Brussels, 5 March 2008

Financial assistance to the Western Balkans – Donor cooperation[1]

The EU supports financially the reform process and the overall development of the Western Balkans and Turkey from the Instrument for Pre-Accession Assistance (IPA), from EIB loans, and by means of better coordination with the International Financial Institutions (IFIs), and other donors.

Community support from the Instrument for Pre-accession Assistance (IPA)

As of 2007 EU financial support for the Western Balkans (and Turkey) is provided under the Instrument for Pre-accession Assistance (IPA). It replaces previous pre-accession instruments (Phare, ISPA, SAPARD and the former instruments for Turkey), and CARDS which covered assistance to the Western Balkans.

The average annual allocation for the Western Balkans under IPA for the period 2007-2011 is approximately €800 million[2]. This is by far the highest per capita amount provided by the EC to any region in the world (around €30 annually).

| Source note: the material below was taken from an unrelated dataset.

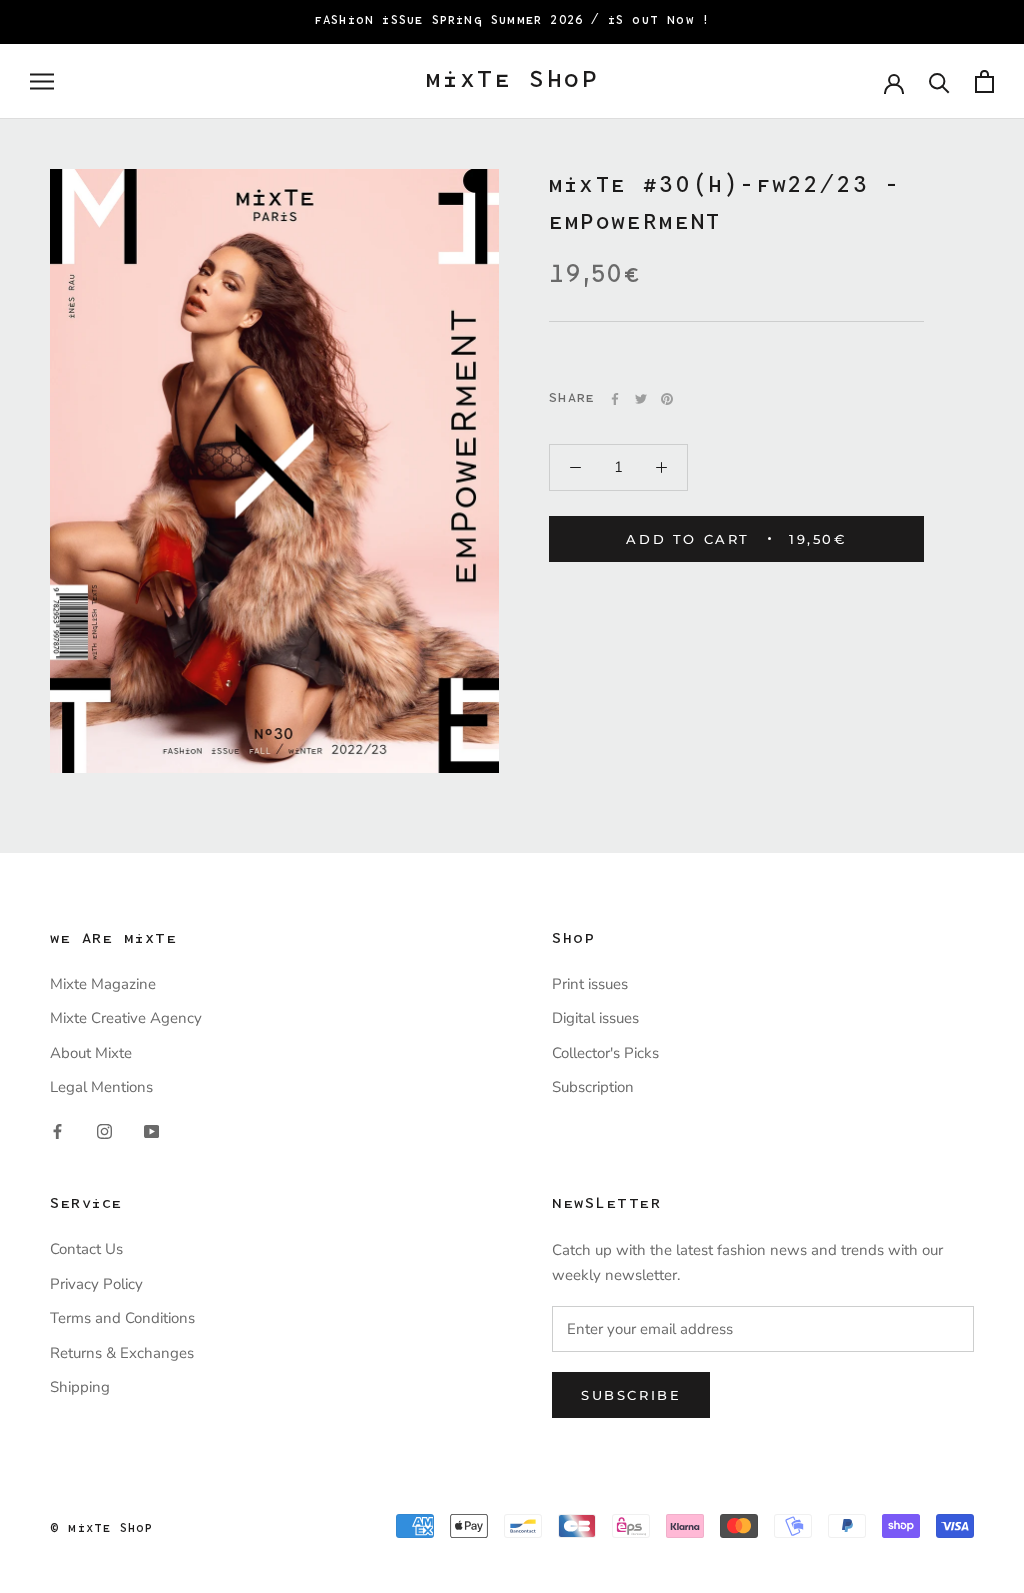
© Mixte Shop (101, 1529)
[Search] (939, 81)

IPA offers support through its five components:

  • Transition Assistance and Institution Building
  • Cross-Border Cooperation (CBC)
  • Regional Development
  • Human Resources Development
  • Rural Development

The last three components are reserved to candidate countries (currently Croatia, the former Yugoslav Republic of Macedonia and Turkey), as they aim to prepare for the management of structural and cohesion funds and rural development after accession. However, the other Western Balkan countries can benefit from similar measures under the first component.

Current IPA support is focused on the priorities identified in the 2007 Commission enlargement strategy paper: state-building, rule of law, reconciliation, administrative and judicial reform, the fight against corruption and organised crime, as well as strengthening support for economic reforms and civil society development. IPA attaches particular importance to the beneficiary countries' ownership of implementation.

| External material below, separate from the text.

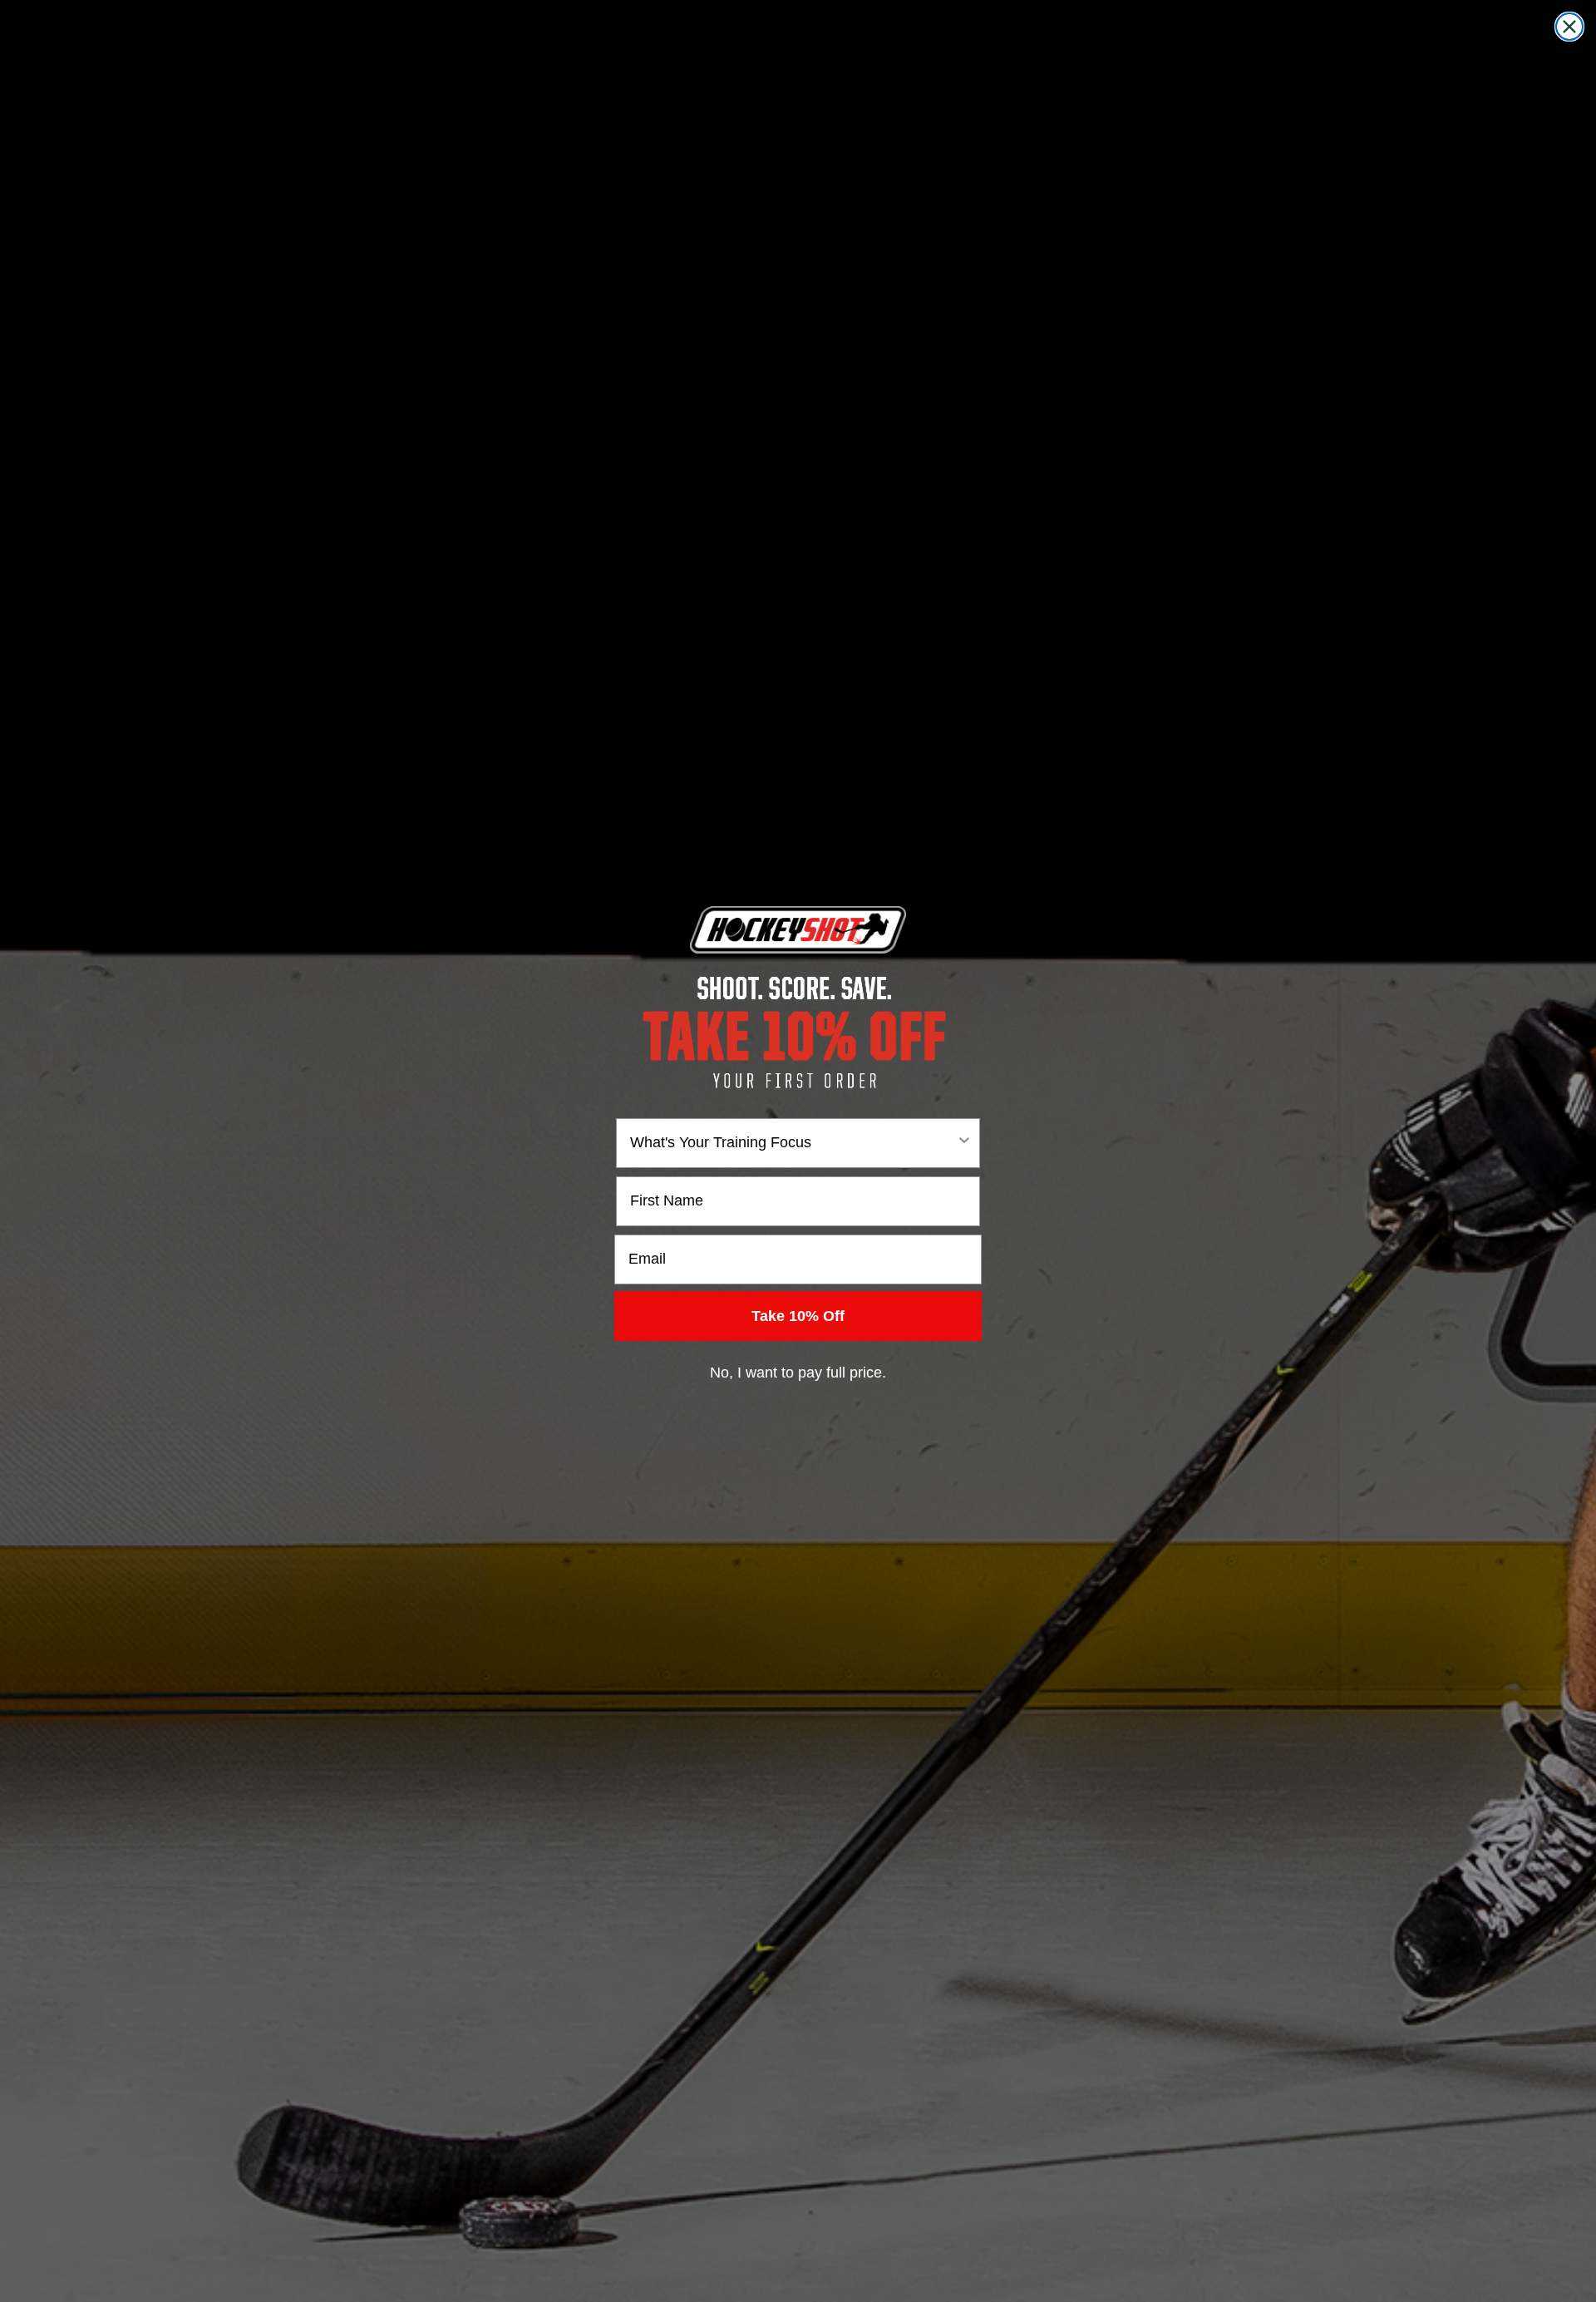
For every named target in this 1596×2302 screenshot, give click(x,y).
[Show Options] (964, 1143)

Cross-border cooperation among the beneficiary countries, as well as between them and the neighbouring EU Member States facilitates people-to-people contacts and joint activities by the border regions, and contributes to good neighbourly relations and reconciliation. Support for such cooperation has been increased.

EU Financial Assistance under the Instrument for Pre-Accession Assistance (IPA) for the countries of the Western Balkans

Pre-acc. Assistance envelopes, in Є Million
2007
2008
2009
2010
2011
Total
2007-2011
Croatia
141.2
146.0
151.2
154.2
157.2
749.8
Former Yugoslav Rep. of Macedonia
58.5
70.2
81.8
92.3
98.7
401.5
Albania
61.0
70.7
81.2
93.2
95.0
401.1
Bosnia and Herzegovina
62.1
74.8
89.1
106.0
108.1
440.1
Montenegro
31.4
32.6
33.3
34.0
34.7
166.0
Serbia
189.7
190.9
194.8
198.7
202.7
976.8
Kosovo
68.3
124.7
66.1
67.3
68.7
395.1
Total
612.2
709.9
697.5
745.7
765.1
3530.4

Support from the European Investment Bank (EIB)

The EIB will increase its lending to the Western Balkans from a total of €1.9 billion for 2005-2007, to an estimated €2.8 billion for the period 2008-2010. The EIB lending activities in the Western Balkans focus primarily on projects in the areas of transport, energy, small and medium-sized enterprises, environment, municipal infrastructure, education and health.

Donor coordination

The Commission is redoubling its efforts to coordinate with the international financial institutions and bilateral donors. The aim is to leverage the maximum amount of support possible for the region's main modernisation and development needs, bringing together grants and loans.

In 2006, the Commission signed a Memorandum of Understanding with several IFIs[3] on coordination and cooperation in supporting the candidate and potential candidate countries. In December 2007, the Commission met major bilateral donors and the IFIs to establish a framework for closer cooperation in provision of assistance to the region. In June 2008, the Commission will organise a high-level follow-up meeting.

Cooperation between the Commission and the IFIs focuses in particular on three areas: micro- and small and medium sized enterprises, energy efficiency and infrastructure in the field of transport, energy, environment, and in the social field.

The European Fund for South-East Europe (EFSE) provides commercial banks and non-bank financial institutions with loan facilities in order to support development of micro-enterprises and households. Over the past two years, the EFSE has provided micro-credit to more than 65,000 small enterprises in the region. The Fund has also succeeded in attracting private capital for micro-lending. The Commission has been participating in the EFSE since 2006. Approximately € 10 m were made available for EFSE in 2007.

The Energy Efficiency Facility started in 2006 for the then candidate countries; Bulgaria, Romania, Turkey and Croatia. In 2007, 34.7 M€ were committed to roll out the facility also in the Western Balkan by leveraging grants and loans in joint management agreements between the Commission, EIB, EBRD and the Council of Europe Development Bank. Further funds will be provided in the future. The facility will support investment in energy efficiency for Industry and Buildings, and will also develop the financial market in this respect.

The Infrastructure Projects Facility for the Western Balkans will help preparing investment projects to be financed from grants and loans in the areas of transport, energy, environment and social infrastructures. The Facility is being launched following an agreement in November 2007 between the Commission and the EIB, the EBRD and the Council of Europe Development Bank. At a start-up phase, the Commission will provide 16 M€ for Technical Assistance.


[1] Fact sheet for the Commission Communication: "Western Balkans: enhancing the European perspective" See IP 378

[2] To the annual allocations per country in the table below a large part of the €145.6 million average annual allocation for regional and horizontal programmes should be added (this amount is covering both the Western Balkans and Turkey).

[3] The EIB, the EBRD, the IBRD and IFC, the Nordic Investment Bank, the Nordic Environment Finance Corporation, the Council of Europe Development Bank and the Black Sea Trade and Development Bank.